Por Henrique Fregonasse e Maria Clara Batista
Ao subir a tesourinha em direção à quadra 309 da Asa Norte, é possível encontrar uma faixa colada no viaduto, logo acima da passagem. “Brasília goza em silêncio”, lê-se, em letras garrafais. Trata-se de um dos lambe-lambes — colagens feitas em papel — do projeto “Cada caminho é um poema”, realizado pelo Coletivo Transverso.

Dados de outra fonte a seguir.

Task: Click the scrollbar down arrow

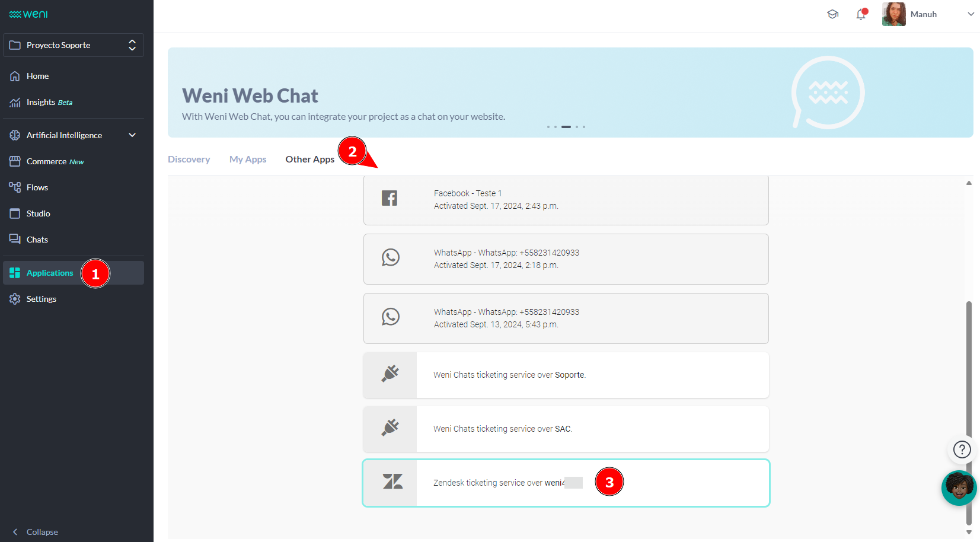Action: pos(969,532)
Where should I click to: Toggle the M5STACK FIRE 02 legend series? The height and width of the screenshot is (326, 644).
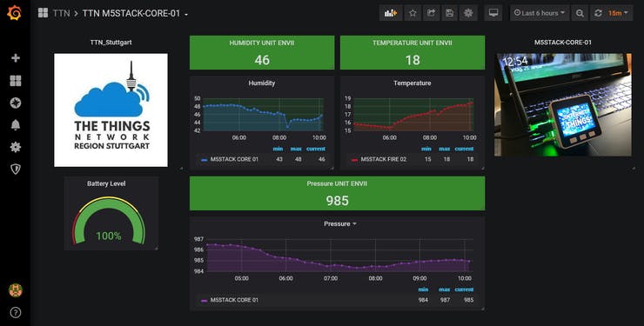(383, 159)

“Essas frases são autorais e fazem parte do nosso repertório poético. ‘Brasília goza em silêncio’ é uma provocação lírica que fala do prazer contido, dos afetos subterrâneos, da cidade que vive intensamente apesar das estruturas que a silenciam. São frases que colocam Brasília como corpo, como enigma, como desejo — e que convidam quem passa a sentir a cidade com mais escuta e presença”, explica a multiartista Patrícia Del Rey, que foi uma das fundadoras do Transverso em 2011, a partir do desejo de realizar intervenções poéticas no espaço público cotidiano.

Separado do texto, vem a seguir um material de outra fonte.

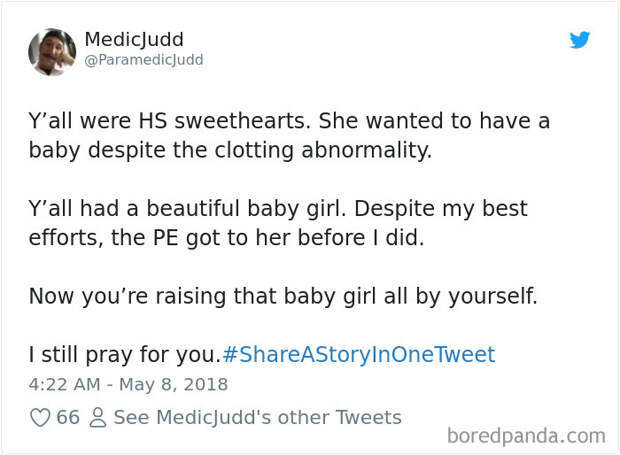Screen dimensions: 620x455
Task: Select the Now you're raising that baby girl sentence
Action: pos(283,296)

Ela conta que o lambe-lambe despertou o interesse do grupo desde o princípio, por se tratar de uma linguagem de “guerrilha afetiva” — que busca criar uma conexão emocional forte e duradoura com o público — direta, acessível, potente e efêmera.
“É uma forma de imprimir poesia no concreto, de marcar o tempo da cidade com frases que resistem e desaparecem. Ele entrou no nosso processo criativo como extensão da palavra no corpo da cidade — uma escrita que se cola no mundo”, ressalta.
Foto: Divulgação – Coletivo Transverso
Questionada sobre a valorização dos lambe-lambes, uma vez que não costumam ser assinadas e estão à mercê das intempéries da natureza, Patrícia esclarece que a percepção de valor dessas obras está na coletividade e na identificação de quem observa.
“A nossa assinatura é o gesto coletivo. Muitas vezes não assinamos justamente para deixar que a frase pertença a quem lê. A valorização vem pela ressonância: quando um lambe toca alguém, muda um percurso, inicia uma conversa, ele já cumpriu seu papel. A arte urbana não é sobre o nome de quem fez, mas sobre o que ela move”, destaca.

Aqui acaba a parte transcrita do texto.